We hypothesized that such rhythmic temporal coordination might also help prevent representational conflicts during working memory.
Multiple items can be held simultaneously in working memory, and these items can be represented by overlapping neuronal populations.
Traditional theories propose that short-term storage of items to remember occurs through persistent neural activity, but when neurons simultaneously represent multiple items, the persistent activity creates the potential for representational conflicts.
By comparison, more recent, “silent activity” theories of working memory propose that synaptic changes also contribute to the short-term storage of items to be remembered.
Transient bursts of neuronal activity, rather than persistent activity, might serve to occasionally refresh these synaptic changes.
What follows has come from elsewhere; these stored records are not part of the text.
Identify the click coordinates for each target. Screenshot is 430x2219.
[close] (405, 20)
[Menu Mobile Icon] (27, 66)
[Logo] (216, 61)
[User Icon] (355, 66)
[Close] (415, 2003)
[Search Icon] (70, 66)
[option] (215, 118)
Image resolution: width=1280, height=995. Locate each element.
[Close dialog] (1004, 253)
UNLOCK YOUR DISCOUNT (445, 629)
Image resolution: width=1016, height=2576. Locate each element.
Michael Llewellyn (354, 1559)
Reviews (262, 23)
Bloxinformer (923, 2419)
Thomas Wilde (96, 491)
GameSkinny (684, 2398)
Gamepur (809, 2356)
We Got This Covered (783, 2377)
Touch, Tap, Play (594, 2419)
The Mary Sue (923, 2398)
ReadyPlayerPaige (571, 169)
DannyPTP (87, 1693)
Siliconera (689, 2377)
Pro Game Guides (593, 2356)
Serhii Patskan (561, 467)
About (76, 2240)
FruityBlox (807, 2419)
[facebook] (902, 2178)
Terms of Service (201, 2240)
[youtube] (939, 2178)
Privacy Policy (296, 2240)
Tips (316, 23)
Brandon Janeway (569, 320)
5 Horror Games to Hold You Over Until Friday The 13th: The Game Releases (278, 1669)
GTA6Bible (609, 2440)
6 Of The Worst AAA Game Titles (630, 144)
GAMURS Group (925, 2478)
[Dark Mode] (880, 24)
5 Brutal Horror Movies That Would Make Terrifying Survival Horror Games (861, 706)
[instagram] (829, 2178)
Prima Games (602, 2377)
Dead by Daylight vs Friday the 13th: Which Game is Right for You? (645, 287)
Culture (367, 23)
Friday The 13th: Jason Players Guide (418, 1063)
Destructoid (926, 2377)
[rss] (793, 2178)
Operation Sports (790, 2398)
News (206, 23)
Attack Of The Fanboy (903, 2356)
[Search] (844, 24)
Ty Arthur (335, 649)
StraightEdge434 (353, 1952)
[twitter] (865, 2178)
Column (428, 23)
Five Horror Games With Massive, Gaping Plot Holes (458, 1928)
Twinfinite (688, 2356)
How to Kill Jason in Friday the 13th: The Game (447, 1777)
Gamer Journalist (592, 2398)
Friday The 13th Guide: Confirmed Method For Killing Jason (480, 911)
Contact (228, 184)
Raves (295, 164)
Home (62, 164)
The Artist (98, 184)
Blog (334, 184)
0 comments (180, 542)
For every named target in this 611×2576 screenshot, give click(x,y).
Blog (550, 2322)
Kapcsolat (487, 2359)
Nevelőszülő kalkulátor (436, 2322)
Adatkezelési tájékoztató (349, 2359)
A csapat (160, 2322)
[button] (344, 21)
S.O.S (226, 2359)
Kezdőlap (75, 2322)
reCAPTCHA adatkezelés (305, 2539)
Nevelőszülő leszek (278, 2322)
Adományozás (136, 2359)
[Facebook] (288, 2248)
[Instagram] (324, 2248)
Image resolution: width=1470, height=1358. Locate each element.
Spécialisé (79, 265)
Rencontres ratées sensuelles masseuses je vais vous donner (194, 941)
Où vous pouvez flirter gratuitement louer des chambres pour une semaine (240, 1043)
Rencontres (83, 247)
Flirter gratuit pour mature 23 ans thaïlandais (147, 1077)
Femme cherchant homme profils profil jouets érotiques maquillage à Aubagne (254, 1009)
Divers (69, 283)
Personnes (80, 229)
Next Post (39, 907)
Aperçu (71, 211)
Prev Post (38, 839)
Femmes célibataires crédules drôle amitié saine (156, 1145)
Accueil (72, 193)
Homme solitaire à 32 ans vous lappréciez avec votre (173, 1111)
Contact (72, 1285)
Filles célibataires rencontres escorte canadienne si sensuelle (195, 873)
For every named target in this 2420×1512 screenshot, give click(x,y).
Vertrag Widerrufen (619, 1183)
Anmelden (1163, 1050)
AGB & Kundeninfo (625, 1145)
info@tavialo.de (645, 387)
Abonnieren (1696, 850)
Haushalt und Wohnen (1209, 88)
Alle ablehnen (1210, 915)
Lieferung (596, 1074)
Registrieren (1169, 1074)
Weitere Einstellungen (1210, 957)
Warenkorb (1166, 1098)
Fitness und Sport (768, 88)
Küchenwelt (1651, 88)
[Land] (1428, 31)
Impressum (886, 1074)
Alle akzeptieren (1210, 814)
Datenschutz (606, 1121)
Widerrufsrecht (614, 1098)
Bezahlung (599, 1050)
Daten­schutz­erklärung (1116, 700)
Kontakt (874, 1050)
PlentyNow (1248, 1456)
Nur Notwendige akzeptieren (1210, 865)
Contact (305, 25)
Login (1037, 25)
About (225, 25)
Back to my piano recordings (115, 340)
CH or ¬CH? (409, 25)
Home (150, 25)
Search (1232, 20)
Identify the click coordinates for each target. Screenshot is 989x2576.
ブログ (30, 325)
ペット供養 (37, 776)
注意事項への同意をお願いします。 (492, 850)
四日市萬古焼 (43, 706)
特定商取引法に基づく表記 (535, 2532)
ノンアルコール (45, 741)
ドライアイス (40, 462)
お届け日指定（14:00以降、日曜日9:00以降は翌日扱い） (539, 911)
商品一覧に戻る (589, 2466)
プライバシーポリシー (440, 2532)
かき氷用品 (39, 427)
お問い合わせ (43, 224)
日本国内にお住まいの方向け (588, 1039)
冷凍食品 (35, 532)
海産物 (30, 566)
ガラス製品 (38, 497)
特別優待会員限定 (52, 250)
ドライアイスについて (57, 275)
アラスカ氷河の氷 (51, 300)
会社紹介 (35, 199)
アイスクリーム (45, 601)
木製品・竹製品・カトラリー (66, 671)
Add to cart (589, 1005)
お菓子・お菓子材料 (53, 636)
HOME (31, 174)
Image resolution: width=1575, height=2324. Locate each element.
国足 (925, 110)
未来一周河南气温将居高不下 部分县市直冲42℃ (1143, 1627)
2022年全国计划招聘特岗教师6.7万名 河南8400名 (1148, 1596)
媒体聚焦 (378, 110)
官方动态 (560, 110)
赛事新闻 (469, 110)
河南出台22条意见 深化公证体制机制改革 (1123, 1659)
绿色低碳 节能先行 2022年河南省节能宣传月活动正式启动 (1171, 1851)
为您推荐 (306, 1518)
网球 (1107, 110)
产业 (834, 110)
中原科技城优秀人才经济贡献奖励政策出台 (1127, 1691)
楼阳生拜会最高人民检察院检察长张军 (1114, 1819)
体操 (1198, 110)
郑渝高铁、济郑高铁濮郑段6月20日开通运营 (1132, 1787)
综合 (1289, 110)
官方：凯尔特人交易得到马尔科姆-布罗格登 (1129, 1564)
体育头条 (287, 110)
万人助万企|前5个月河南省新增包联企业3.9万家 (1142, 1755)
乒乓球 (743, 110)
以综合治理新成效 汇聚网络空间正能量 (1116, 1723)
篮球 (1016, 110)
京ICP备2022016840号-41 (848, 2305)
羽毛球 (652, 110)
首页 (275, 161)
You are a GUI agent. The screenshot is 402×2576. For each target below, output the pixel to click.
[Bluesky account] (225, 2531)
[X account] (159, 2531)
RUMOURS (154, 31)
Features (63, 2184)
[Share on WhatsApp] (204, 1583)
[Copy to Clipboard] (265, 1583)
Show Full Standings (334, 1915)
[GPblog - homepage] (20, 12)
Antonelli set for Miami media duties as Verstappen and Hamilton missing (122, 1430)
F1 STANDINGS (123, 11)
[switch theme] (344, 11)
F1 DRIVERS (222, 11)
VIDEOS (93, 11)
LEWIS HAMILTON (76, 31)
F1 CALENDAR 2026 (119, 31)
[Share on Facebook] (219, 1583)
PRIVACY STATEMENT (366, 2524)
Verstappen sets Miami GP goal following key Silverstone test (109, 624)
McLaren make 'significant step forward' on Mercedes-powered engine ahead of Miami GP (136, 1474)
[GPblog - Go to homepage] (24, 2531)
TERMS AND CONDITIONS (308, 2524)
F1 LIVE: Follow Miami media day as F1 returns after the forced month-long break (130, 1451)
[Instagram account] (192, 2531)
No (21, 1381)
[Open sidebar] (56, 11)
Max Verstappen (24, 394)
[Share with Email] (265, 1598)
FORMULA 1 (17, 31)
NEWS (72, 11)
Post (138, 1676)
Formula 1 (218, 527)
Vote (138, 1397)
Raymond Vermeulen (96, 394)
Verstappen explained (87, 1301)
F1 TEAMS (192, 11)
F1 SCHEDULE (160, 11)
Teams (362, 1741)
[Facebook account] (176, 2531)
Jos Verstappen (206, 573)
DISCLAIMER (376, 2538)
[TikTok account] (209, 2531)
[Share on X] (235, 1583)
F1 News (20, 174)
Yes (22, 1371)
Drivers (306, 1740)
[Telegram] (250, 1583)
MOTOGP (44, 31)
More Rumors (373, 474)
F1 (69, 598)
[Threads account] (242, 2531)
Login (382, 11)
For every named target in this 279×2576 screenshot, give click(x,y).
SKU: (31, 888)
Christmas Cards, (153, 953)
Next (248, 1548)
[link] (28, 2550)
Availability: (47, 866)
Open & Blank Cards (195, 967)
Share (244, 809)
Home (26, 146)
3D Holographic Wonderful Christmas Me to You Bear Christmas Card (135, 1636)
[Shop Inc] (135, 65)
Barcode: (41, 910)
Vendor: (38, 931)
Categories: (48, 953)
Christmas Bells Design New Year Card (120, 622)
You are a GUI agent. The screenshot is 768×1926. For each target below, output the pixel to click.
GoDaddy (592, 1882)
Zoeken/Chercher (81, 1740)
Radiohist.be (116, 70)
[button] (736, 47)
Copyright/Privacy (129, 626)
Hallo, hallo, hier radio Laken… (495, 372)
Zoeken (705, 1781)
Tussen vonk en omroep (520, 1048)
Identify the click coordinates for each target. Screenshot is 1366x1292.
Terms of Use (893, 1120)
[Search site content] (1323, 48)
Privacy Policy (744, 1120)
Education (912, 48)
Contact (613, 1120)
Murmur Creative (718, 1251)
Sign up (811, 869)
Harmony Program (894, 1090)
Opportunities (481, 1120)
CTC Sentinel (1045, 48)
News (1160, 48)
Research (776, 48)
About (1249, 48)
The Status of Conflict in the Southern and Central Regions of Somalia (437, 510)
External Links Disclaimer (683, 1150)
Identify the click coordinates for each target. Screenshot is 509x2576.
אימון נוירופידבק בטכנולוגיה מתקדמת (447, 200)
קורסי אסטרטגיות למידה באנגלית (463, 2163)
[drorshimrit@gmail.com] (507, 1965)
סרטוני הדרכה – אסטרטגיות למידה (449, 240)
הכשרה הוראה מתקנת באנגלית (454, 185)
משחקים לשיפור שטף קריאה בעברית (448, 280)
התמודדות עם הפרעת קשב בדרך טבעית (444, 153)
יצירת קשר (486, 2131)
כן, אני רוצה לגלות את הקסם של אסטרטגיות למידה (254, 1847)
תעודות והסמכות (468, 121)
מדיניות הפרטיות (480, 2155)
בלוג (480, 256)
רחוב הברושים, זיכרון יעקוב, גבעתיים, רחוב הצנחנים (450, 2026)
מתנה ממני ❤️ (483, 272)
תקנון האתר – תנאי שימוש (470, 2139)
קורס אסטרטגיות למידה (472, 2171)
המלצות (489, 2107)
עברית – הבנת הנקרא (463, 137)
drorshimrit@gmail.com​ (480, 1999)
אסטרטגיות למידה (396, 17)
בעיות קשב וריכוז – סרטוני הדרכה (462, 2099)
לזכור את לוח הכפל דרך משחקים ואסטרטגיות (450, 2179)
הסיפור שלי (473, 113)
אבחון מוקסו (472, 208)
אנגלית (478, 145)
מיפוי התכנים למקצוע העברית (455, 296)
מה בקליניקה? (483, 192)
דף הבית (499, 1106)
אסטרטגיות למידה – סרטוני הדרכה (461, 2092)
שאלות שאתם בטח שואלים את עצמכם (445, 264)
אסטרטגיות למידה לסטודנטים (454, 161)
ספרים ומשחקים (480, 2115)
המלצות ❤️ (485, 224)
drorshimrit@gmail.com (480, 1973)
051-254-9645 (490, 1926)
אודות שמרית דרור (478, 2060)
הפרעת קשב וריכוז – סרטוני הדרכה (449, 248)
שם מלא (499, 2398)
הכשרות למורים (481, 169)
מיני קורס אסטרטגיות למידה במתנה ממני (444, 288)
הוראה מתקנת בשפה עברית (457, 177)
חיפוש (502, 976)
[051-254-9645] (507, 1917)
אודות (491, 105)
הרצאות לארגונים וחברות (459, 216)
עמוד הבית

Here, we used EEG and response times to test whether rhythmic temporal coordination helps isolate neural activity associated with different recall items, thereby helping to prevent representational conflicts.
Consistent with this hypothesis, we report that the relative strength of different item representations alternates over time as a function of frequency-specific phase.
Although RTs were linked to theta (∼6 Hz) and beta (∼25 Hz) phases during a memory delay, the relative strength of item representations only alternated as a function of beta phase.
The present results (1) are consistent with the fact that rhythmic temporal coordination is a general mechanism for preventing functional or representational conflicts during cognitive processes and (2) inform models describing the role of oscillatory dynamics in the organization of working memory.